Trenta negozianti incontrano Maragno: «Basta promesse, vogliamo i fatti» E denunciano i problemi: degrado, buche, rifiuti ovunque e parcheggi insicuri

PESCARA. «È finita l'epoca delle promesse, adesso vogliamo i fatti». Con queste parole i commercianti del centro di Montesilvano sollecitano l'amministrazione comunale affinché contribuisca, per quanto di sua competenza, al rilancio del commercio cittadino.
Una delegazione di circa 30 esercenti delle associazioni Commercianti Montesilvano Nel Cuore e Confesercenti, capitanata dal direttore Gianni Taucci, ha incontrato ieri pomeriggio il sindaco Francesco Maragno, il vice sindaco Ottavio De Martinis e l'assessore alla polizia locale Valter Cozzi, prima dell'apertura del Consiglio comunale, per consegnare alla giunta una petizione dal significativo titolo "Il commercio dimenticato".
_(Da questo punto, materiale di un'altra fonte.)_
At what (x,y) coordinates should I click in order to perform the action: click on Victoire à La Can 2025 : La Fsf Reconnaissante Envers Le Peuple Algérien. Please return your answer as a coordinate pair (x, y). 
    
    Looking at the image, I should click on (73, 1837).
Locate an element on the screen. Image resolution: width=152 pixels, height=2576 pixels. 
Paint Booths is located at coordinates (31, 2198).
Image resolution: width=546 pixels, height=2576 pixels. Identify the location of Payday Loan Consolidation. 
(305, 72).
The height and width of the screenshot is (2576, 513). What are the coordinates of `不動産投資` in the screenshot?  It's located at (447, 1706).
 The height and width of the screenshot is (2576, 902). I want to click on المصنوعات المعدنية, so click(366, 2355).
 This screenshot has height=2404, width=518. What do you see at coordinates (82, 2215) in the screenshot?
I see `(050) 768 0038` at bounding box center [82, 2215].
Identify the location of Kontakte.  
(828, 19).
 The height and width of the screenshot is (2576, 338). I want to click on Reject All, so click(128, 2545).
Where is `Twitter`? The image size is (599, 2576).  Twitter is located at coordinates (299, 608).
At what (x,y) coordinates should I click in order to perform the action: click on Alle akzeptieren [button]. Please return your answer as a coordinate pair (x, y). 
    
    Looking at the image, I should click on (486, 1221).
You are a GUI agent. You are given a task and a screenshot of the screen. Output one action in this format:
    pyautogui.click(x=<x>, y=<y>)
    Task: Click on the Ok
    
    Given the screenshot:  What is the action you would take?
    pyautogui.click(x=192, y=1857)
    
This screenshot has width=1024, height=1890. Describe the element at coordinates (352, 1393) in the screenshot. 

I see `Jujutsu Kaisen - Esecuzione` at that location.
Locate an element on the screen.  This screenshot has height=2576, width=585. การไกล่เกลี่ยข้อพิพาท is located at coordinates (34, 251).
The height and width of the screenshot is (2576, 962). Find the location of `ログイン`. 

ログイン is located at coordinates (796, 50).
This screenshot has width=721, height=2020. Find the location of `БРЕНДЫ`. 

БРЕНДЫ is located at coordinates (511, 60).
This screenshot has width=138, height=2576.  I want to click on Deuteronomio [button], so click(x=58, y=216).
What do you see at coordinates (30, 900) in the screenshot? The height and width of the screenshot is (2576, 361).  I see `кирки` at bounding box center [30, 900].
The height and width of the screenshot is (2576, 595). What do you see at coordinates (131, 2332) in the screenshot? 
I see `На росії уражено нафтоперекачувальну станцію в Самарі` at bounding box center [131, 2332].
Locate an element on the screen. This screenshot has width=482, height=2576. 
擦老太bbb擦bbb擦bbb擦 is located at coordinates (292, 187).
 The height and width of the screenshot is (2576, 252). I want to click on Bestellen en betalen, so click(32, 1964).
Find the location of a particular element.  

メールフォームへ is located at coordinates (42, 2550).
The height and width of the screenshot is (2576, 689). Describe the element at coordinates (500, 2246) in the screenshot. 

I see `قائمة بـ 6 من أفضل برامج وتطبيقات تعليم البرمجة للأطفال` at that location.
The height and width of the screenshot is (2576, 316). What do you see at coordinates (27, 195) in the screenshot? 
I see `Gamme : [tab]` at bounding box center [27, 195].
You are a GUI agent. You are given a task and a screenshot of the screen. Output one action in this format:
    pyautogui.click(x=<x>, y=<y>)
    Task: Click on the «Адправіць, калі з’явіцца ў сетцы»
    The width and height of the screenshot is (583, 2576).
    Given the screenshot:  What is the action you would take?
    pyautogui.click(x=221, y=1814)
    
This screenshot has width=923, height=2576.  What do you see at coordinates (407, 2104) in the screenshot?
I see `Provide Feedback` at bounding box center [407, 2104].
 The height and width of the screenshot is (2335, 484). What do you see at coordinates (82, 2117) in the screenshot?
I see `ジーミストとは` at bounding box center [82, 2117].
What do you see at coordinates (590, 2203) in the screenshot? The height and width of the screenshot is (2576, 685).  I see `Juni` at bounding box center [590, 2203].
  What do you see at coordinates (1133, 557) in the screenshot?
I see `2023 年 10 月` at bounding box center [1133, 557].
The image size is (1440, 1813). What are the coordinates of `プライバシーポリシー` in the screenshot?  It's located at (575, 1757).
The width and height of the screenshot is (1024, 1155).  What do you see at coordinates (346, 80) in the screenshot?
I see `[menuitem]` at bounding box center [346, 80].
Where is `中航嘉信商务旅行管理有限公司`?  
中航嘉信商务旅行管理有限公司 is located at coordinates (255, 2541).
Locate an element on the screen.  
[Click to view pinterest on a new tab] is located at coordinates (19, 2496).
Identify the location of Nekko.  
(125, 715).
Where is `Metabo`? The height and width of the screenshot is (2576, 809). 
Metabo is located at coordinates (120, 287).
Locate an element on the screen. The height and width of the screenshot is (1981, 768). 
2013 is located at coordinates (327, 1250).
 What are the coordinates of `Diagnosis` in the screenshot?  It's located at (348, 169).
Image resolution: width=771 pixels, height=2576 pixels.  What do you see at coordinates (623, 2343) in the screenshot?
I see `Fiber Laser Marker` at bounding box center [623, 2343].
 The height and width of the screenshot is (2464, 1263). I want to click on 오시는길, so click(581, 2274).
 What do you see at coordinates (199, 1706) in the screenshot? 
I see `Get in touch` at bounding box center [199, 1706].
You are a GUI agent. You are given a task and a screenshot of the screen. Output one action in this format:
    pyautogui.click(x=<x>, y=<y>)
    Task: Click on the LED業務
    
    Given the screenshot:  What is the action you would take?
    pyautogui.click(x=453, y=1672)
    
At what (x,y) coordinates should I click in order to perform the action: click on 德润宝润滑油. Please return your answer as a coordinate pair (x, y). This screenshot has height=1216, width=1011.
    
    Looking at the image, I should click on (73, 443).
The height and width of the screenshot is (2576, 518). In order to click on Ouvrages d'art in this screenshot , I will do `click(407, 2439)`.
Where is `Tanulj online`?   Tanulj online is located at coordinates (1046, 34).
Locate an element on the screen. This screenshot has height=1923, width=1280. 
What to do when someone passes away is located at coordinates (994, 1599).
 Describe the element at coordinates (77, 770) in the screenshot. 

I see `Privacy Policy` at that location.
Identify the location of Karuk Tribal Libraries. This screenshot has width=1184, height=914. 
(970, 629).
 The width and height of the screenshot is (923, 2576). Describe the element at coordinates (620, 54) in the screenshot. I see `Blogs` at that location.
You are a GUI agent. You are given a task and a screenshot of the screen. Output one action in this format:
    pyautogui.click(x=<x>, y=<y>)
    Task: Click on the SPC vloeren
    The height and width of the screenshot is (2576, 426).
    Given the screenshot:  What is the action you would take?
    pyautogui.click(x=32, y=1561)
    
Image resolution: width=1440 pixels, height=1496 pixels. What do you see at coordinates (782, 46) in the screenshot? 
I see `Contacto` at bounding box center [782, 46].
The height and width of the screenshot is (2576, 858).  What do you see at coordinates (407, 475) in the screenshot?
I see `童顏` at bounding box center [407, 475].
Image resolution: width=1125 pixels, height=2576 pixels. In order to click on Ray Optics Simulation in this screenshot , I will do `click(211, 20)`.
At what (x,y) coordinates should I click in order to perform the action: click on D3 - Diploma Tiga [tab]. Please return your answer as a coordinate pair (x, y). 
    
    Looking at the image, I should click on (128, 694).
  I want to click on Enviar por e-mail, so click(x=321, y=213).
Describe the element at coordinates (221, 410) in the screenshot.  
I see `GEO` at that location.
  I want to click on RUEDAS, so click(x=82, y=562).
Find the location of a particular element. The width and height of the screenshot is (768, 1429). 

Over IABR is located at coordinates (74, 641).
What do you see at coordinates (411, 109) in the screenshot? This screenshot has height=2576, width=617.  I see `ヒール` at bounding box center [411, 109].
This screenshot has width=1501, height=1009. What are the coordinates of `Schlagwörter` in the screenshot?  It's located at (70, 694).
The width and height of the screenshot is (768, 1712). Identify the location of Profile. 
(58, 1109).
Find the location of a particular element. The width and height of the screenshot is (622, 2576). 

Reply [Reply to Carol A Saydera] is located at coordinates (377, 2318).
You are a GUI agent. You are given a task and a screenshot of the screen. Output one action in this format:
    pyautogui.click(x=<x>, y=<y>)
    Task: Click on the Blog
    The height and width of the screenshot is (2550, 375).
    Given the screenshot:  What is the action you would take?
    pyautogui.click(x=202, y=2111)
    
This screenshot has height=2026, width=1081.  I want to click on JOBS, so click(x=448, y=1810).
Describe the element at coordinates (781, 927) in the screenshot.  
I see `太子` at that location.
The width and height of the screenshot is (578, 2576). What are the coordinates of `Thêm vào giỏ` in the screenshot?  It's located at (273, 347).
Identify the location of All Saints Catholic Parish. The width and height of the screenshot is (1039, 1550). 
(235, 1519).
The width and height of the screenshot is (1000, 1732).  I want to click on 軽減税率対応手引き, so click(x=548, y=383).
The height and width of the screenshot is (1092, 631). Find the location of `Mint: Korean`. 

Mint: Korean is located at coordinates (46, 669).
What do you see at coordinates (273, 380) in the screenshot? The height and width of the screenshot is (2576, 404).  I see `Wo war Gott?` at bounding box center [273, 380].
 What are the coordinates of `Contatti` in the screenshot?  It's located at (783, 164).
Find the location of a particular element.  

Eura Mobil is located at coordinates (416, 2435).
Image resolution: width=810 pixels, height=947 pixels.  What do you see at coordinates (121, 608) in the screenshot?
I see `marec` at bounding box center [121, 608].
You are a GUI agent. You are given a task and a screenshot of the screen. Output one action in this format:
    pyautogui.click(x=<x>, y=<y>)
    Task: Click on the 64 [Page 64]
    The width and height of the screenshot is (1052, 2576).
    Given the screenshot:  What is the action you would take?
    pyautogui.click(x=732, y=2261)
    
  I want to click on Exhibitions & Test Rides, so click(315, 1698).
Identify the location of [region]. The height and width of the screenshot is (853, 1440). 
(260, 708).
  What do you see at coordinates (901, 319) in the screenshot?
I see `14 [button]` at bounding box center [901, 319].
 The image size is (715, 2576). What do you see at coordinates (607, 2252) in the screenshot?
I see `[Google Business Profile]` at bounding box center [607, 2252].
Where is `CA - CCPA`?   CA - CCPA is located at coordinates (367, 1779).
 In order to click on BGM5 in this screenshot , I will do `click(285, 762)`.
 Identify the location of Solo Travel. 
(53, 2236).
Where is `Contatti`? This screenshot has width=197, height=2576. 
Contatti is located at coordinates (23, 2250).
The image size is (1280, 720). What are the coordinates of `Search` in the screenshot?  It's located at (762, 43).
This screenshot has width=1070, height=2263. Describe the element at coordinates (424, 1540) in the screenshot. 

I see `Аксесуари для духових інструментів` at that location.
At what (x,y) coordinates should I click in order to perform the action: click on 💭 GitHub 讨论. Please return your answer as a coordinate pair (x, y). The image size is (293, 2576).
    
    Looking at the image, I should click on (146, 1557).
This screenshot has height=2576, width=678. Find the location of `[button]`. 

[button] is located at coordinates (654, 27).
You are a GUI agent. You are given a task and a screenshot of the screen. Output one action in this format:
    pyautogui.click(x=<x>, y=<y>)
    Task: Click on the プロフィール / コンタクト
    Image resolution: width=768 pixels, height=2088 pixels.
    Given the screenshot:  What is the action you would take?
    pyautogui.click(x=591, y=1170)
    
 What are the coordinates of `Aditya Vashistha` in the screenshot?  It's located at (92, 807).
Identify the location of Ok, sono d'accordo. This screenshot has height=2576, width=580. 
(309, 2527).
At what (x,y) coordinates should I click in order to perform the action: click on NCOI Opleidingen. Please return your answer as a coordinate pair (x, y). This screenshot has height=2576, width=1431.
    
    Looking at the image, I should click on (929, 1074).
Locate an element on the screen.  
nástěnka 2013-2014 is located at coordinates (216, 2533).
Nel documento, sottoscritto da un centinaio di operatori, si ricorda che «i commercianti da anni cercano di sollecitare gli amministratori comunali con incontri, iniziative e proposte. Purtroppo, a distanza di anni», sostengono i firmatari, «abbiamo constatato che chi amministra la nostra città non crede nel potenziale che il commercio cittadino può esprimere: pertanto siamo arrivati, nostro malgrado, a dover dire “basta”, ormai stanchi di essere presi in giro con promesse mai mantenute».
La petizione continua con una lista di criticità a cui i commercianti dicono, appunto, basta, come: i cassonetti traboccanti nelle vie della città; i cartelli e le transenne pubblicitarie che oscurano le nostre insegne; le strade sfondate e gli autotreni che attraversano tutti i giorni le vie principali facendo sussultare i pavimenti; i parcheggi bui, sporchi e insicuri, ricettacolo di accattoni e tossicodipendenti di ogni etnia. E ancora i commercianti dicono basta ai marciapiedi insudiciati da escrementi di cani, cartacce gettate dalle auto in corsa e ogni sorta di rifiuti, abbandonati nei pressi dei cassonetti; alle promesse di cartelli per turisti mai installati; ai casermoni di cemento armato senza criterio; ai marciapiedi in disfacimento e alle lanterne al posto della pubblica illuminazione. La delegazione incontrerà nuovamente l'esecutivo nella giornata di oggi per stabilire un piano di azione condiviso.